$10.5 billion needed by 2005 in global fight against HIV/AIDS, UN agencies report

10 October 2002

About $10.5 billion will be needed by 2005 for HIV/AIDS prevention, care and support programmes in low- and middle-income countries, rising to $15 billion two years later, two United Nations agencies said today in a revised report on the global response to the epidemic.

According to the study, released by the Joint UN Programme on HIV/AIDS (UNAIDS) and the UN World Health Organization (WHO) on the eve of the board meeting of the Global Fund to Fight AIDS, Tuberculosis and Malaria, funding for next year would have to double to $6.5 billion from the present figure of about $3 billion.

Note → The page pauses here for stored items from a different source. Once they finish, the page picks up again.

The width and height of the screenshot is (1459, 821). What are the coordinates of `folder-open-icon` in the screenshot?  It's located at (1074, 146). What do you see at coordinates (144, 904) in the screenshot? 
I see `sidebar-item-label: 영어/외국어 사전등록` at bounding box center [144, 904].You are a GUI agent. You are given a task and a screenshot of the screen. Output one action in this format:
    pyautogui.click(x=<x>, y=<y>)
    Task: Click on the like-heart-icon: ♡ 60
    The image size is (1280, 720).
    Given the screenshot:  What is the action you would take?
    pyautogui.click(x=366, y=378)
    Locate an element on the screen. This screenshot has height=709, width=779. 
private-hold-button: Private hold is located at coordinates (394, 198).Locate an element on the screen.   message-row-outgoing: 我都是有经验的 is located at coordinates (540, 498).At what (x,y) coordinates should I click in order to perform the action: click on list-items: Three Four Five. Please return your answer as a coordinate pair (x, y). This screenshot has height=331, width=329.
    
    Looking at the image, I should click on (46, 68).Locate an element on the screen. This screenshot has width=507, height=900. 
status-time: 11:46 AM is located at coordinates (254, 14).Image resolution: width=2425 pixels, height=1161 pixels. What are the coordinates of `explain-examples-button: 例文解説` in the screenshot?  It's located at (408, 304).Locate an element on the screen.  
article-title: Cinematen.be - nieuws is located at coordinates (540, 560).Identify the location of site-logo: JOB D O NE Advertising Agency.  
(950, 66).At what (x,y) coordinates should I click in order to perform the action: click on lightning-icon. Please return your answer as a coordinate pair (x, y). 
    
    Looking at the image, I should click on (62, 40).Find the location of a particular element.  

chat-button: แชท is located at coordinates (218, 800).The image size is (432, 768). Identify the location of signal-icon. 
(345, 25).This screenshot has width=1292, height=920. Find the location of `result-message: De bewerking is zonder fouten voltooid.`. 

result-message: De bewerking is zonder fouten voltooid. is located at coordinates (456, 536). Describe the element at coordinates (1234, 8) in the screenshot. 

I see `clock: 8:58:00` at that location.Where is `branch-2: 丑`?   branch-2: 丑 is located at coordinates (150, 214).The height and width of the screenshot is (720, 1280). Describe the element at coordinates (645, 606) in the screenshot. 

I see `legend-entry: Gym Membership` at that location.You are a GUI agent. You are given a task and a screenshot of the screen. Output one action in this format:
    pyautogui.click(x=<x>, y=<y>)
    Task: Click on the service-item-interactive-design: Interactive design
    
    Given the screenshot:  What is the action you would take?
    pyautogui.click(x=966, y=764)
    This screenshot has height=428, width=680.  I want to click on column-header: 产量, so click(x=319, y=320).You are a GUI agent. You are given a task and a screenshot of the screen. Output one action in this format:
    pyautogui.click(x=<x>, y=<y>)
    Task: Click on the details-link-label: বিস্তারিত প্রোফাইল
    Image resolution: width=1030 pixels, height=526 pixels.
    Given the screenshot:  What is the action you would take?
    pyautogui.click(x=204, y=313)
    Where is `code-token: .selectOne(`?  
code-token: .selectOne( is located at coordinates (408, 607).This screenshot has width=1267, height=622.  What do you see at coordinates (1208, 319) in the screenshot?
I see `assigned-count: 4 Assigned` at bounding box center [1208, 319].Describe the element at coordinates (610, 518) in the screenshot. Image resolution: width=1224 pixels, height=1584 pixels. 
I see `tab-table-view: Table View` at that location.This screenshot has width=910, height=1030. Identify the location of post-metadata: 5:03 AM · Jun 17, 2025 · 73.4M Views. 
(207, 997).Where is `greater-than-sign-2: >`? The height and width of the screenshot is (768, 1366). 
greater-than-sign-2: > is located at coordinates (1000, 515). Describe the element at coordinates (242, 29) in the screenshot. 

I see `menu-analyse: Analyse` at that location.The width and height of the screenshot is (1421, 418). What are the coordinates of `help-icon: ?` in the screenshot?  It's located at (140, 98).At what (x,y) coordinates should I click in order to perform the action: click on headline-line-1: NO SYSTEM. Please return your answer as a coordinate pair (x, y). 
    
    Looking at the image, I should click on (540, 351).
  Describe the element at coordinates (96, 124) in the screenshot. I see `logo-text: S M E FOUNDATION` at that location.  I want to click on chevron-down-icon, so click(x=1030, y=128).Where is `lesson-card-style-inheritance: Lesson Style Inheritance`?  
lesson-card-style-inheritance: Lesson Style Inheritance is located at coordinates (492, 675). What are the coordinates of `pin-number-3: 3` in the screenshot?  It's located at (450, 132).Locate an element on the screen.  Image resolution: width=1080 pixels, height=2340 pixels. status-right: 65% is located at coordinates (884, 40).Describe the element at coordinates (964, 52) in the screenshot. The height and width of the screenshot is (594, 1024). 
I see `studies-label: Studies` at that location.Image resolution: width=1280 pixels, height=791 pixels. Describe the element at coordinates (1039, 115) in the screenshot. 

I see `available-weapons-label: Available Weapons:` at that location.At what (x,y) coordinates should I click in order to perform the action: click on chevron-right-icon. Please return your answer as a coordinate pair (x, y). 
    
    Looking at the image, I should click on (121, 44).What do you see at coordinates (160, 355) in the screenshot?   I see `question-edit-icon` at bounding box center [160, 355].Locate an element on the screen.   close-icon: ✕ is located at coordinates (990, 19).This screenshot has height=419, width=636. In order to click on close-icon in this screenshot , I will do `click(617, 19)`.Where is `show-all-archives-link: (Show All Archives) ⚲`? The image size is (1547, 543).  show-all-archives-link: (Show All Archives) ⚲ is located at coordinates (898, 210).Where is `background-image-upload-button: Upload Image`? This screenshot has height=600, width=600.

The organizations say the new estimates took into account declines in the price of anti-retroviral drugs used to delay the onset of AIDS, and the inclusion of three additional interventions to the 22 included in the original estimates.

The interventions are universal precautions to prevent HIV transmission in health care settings, treatment for health care workers who had been exposed to HIV/AIDS and the use of safe needles for all medical injections.

Prepared by a working group of the UNAIDS Economics Reference Group, the revised estimates reinforce the call by UN Secretary-General Kofi Annan to increase spending on AIDS to around $10 billion a year by 2005, the agencies say.

Initiated in April 2001 by Mr. Annan as the primary financier of public health interventions in developing countries, the Fund has already attracted $2 billion in pledges. But UNAIDS and WHO say substantial increases in expenditures was needed from government, bilateral and multilateral agencies, non-governmental organizations and the private sector in order to keep pace with the epidemic's rapid expansion.

Of the 40 million people around the world who live with HIV/AIDS, close to 30 million are in Africa, 7.6 million in Asia and 1.5 million in Latin America, according to UNAIDS. Last year, three million people died of AIDS and 5 million new infections were recorded.